The night settled like ink and the moon weaved through the cobweb clouds. Yaya arced her neck towards the sky and chuckled.
I had arrived in Guadalajara; a ragged backpack slung across my shoulders and a forced expectation of desert and cacti. Instead, the Mexico I found was a lush, green cityscape. Fig and lime trees lined the streets; their roots cracked and crumbled the pavement. It was the rainy season; the days stretched on and remained hot but when it rained it poured. The roads would flood under the obese clouds, becoming impassable rivers. The sky opened during those storms, rumbling and splitting the silence with luminous veins.
Yaya picked me up from the airport and we shambled along the highway in her pickup. A beaded crucifix and miniature Caballero hat swung side by side from the rear-view mirror. We chortled in broken Spanish on our way to my new home.
“How you say your name? Es Mickel, no?”
“Nah, just Mitch.”
“Si, porque no?”
“Ok. You are Canguro now. Bienvenido a Mexico Canguro!”
“Si, ok. Gracias mi hermana!”
It was a mannered meeting but I had never felt so welcome. Yaya would soon become one of my closest friends in Guadalajara, helping me find a place to rest my bones – in her house – the aptly named Casa Luna. There, we would eat when hungry, drink when dry and chill outside my rooftop room in the evenings.
Amid the steady flow of tequila and cheap cerveza I have found myself settling into the heat and beauty of Mexico. University has served as a temporary recess from tumbling sombreros and evening mariachi trumpets.
While the clichés of Mexico echo in the background, I have managed to hit the highways and explore the country between classes. The green hills roll into open grasslands; the splintering streams belch into wide lakes or spill into an ocean with shores shared by Australia, a world away.
I helped Yaya gather her things and we hightailed further inland, halted endlessly by freeway toll booths. It was a long road to Puebla – Yaya’s new home – but we were kept entertained by my fervent consumption of the sights and sounds. My eyes darted from agave plantation to thick maize fields to storm shrouded mountain. Yaya grinned at my exuberant movements.
“Mira Canguro, that mountain es for you.”
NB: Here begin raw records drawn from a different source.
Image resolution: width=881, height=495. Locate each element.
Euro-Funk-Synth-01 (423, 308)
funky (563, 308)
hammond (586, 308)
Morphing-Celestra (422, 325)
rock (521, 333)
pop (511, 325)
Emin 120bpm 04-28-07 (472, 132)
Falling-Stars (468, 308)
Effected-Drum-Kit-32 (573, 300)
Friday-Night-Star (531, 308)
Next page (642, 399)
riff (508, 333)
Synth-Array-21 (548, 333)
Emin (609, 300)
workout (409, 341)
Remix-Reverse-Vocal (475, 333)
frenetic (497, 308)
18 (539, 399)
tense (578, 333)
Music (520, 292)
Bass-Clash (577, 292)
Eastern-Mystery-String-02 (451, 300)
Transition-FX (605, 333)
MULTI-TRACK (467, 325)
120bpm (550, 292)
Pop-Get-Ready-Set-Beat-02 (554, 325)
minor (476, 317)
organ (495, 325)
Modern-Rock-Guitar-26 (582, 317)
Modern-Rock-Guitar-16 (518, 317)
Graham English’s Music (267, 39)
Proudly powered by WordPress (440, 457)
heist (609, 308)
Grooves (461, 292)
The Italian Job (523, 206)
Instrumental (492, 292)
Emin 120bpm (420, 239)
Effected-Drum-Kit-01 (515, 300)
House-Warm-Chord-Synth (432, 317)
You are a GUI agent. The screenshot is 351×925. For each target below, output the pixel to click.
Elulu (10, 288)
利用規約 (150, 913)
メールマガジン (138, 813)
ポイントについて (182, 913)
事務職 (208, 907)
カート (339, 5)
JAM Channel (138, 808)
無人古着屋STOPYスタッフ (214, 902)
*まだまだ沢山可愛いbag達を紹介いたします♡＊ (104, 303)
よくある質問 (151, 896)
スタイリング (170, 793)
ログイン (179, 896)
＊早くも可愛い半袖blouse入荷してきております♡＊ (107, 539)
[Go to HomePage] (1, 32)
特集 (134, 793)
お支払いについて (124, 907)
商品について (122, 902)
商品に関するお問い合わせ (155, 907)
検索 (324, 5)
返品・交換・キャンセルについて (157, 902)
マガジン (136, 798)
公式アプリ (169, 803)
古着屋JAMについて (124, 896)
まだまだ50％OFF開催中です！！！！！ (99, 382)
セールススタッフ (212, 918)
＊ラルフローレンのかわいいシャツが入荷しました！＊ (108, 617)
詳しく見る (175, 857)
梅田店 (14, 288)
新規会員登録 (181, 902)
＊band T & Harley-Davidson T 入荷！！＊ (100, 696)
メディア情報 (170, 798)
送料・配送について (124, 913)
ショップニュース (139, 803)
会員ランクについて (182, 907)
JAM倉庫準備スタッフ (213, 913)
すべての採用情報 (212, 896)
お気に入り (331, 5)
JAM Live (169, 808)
Guadalajara has continued to raise its curtain and I am attempting to keep up with the performance. It has become my ever evolving home. Itchy feet will keep me wandering the rest of Mexico, even if it’s just for the people I have met. My experience has been only a stolen glance so far and I think I will remain here for some time to come. Six weeks in and my Spanish is verging on intelligible thanks to daily exchanges with curious taxi drivers.
“Donde eres guero?”
“Soy Australiano, mi nombre es Canguro.”